Saturday, November 18

Teenism

I found This story over at Suburban Turmoil. This has been a memory filled week!

One of my favorite stories about my mom involves teenism. The bad boyfriend came to dinner with Kat and I, and we were meeting my parents. The Waitress was VILE to us, as we had only ordered coffee until my folks got there. I mean literally THREW the creamers at us when she finally brought them, and stomped off.

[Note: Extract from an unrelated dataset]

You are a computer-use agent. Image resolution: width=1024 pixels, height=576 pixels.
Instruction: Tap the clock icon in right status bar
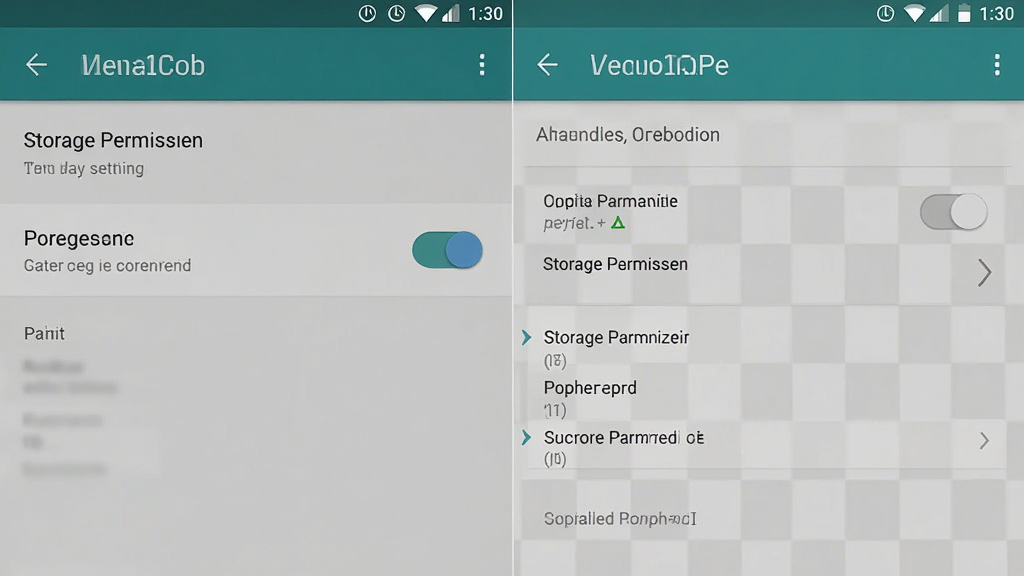886,13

Imagine our surprise when my parents got there, and she became bubbly and charming. It was a very Jekyll and Hyde moment. We told my folks about the transformation, and my mother mulled that over all through dinner. (Can I just say that The Italian Cottage in Redding was a staple of my childhood and I was deeply saddened to hear that they had closed. Man that Chicken Casserole was unbelievable, and nobody has sawdust on the floors anymore!)

When Dinner was over, this was the tip that my mother left:

(on the back of the check)

We hope that when Paula gets back to her kennel, her mother growls and snaps at her.

My mom is so quiet, especially next to my schmoozy outgoing father. I love her and her sneaky ways. She rocks with a subtlety that people sometimes miss completely.

Chuck Norris

I was watching the news, and they had a story about the cult of Chuck Norris fans. College students devote themselves to coming up with This Stuff. Conan O'brien played Walker clips endlessly. I was just trying to explain it to the Honey last night, and today Stumble gave me Chuck on a silver platter.

In my blog stalker kind of way, I think that you could probably substitute IAI for Chuck Norris in any of those sentences.

I am such a sucker for these.

Your Vocabulary Score: A

Congratulations on your multifarious vocabulary!
You must be quite an erudite person.


I went back to community college a few years ago, and was scolded by my classmates and the writing lab people for using words that were too big. The fourteen year old at the writing lab told me my writing was much too "wordy" and I had better tone it down if I wanted a good grade.

Our country is SOOOO going down in flames.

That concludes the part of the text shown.